MİMAR BABAM: BİR OĞULUN YOLCULUĞU

 


               Bir belgesel film olan Mimar Babam, babasını gerçek anlamda tanıyabilmek adına adeta onun iç dünyasına açılan bir dünyayı keşfe çıkan oğlunun hikayesini ele alıyor. Filmi çeken kişi de aynı zamanda bu adamın kendisi. Bu da aslında bu belgeseli, dramatik öğeye sahip bir film haline getiriyor. Bu açıdan baktığımda film beni oldukça etkiledi. Filmden beklediğim asla böyle bir şey değildi. Babasının hayatta olduğu dönemde onu tam anlamıyla hiçbir zaman tanıyamamış olan bu çocuğun, artık var olmayan babasını tanıma süreci beni, psikolojik olarak bir değerlendirme yapmaya itti.

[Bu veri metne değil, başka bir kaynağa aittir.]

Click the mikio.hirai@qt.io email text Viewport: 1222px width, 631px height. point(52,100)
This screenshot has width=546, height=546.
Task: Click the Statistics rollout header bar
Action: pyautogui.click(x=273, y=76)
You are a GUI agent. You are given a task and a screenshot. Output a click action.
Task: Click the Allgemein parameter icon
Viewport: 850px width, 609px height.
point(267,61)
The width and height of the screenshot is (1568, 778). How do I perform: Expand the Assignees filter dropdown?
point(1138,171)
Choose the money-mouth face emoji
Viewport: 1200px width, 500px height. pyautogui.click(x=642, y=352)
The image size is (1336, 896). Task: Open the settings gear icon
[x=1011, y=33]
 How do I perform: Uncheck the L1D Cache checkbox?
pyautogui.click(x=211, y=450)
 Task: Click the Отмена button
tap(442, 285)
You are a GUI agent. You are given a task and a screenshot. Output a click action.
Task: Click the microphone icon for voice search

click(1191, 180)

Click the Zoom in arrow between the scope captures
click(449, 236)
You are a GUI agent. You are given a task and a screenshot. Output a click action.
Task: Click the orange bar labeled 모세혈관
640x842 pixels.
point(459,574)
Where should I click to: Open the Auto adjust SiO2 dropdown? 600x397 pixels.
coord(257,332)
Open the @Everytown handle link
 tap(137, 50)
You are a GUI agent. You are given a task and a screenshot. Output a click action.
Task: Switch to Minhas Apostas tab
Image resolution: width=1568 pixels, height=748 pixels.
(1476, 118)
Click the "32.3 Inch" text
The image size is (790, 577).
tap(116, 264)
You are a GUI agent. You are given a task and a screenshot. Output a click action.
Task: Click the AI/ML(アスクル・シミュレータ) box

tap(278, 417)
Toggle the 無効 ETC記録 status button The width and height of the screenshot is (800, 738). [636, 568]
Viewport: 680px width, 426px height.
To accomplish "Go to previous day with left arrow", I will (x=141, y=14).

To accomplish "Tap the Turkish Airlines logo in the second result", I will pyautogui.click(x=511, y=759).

            Her şeyin psikoloji ve bilinçaltı ile ilgili olduğunu düşünüyor oluşum beni ister istemez buna itiyor. Filmde çok fazla savunma mekanizmasına yer verildiği ilk gözüme çarpan detay oldu. Örneğin, Lou’nun, sanat eserlerinde ve kariyerinde her şeyin en iyisini yapmak istemesine rağmen kendi kusurlarını örtmemesi bir ödünlemedir. Bunun yanı sıra kendini kabullenme noktasında bir adımdır da. Bunu neye dayanarak söylüyorum? Lou, fiziksel birtakım kusurlara sahip bir adam. Boyu kısa, çekici bir albeniye sahip değil, insanlarla enerjisi tutan bir yapısı yok. Bütün bunları Lou, kendi yapıtlarında da kullanmış. Şöyle ki, mükemmeli istemesine karşın yapıtlarında kusurlu görünen noktaları daha da belirgin kılarak adeta bunların varlığının normal olduğunu kanıtlamak istemiş. Burada yaptığı şey de aslında kendinde olanı yapıtlarının dolayı ile göstermek ve kabullendirmektir.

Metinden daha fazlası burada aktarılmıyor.